5.1 Visualization Process

While Spark is an excellent framework for the analysis of big data, big data comes with some inherent visualization issues that Spark does not surmount. Generally, it is best to use Spark purely as a data manipulation and analytical tool to enable visualization of aggregates on other platforms, rather than doing the visualization itself. Since R and Python both have powerful and extensive libraries for data visualization, there is a substantial advantage in creating graphics from local data on the master node, or on data you reduce and export to a desktop.

It’s possible that these visualization tools will eventually be implemented directly into Spark, but unlikely that they will offer as thorough functionality as the non-distributed versions. For instance, the ggplot2.SparkR project is promising, and does offers a limited subset of R’s ggplot2 geoms directly in SparkR. However, the package has not been updated regularly and the coverage of the graph types is not enough to be sufficent on its own.
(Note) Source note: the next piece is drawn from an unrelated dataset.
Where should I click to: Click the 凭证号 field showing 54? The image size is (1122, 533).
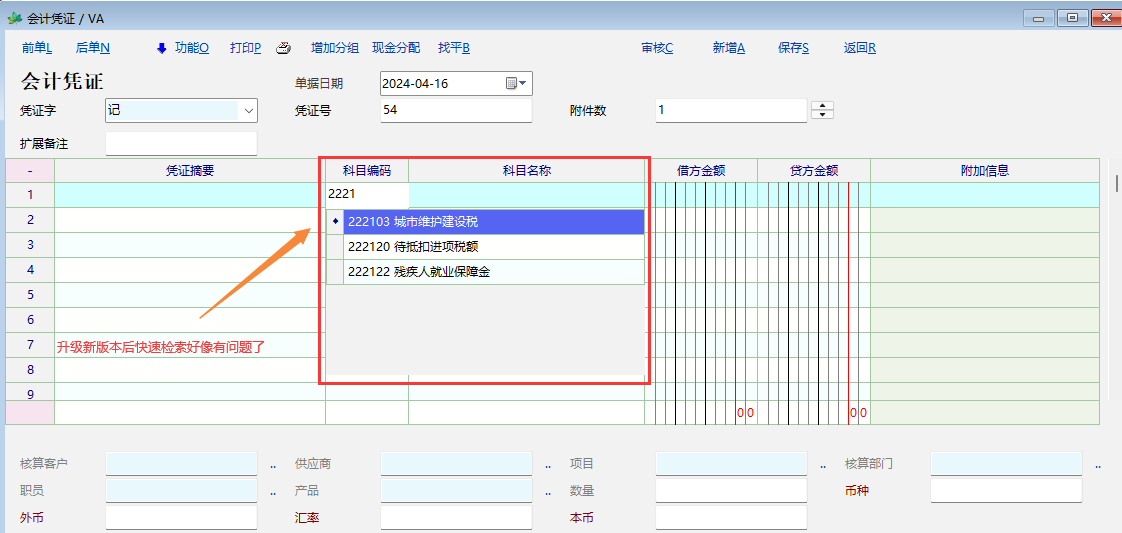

Instead of relying on these packages, it is better to invest in understanding important graph types well enough to split the graphing process into a data processing step followed by a visualizing process.

5.2 Recommended Charts

Avoid graphs of equivalence - in which one observation becomes one visual mark on your graph. This includes, for example, the common bivariate scatter plot. If your data is big then you probably have a lot of observations; plotting a billion dots on a graph will almost always obscure anything of interest behind a large blob of color.

If you do decide to work with graphs of equivalence, keep in mind jittering and transparency as options to make more of your data meaningfully visible. Transparency still does not work for most big data, however. Most plotting programs have what is called an “alpha” setting, which is a fraction between 0 and 1. This tells the graph how many overlapping dots are needed to form full opacity. That is, an alpha of .1 means that 10 overlapping dots will equal 100% opacity. It can be a reasonable solution with normal data, but if a million dots may be overlapping in any given spot, setting alpha to .000001 means most levels of overlap will essentially be invisible.

Combining Sparks utility for subsetting and aggregating big data with a later visualization step is often a good strategy. If you have a hundred million observations in the United States, a scatter plot is probably useless at conveying any information. But if you first aggregate by all fifty states, or by time periods, then plot the aggregates using a non-distributed plotting library, your graphs can be quite useful.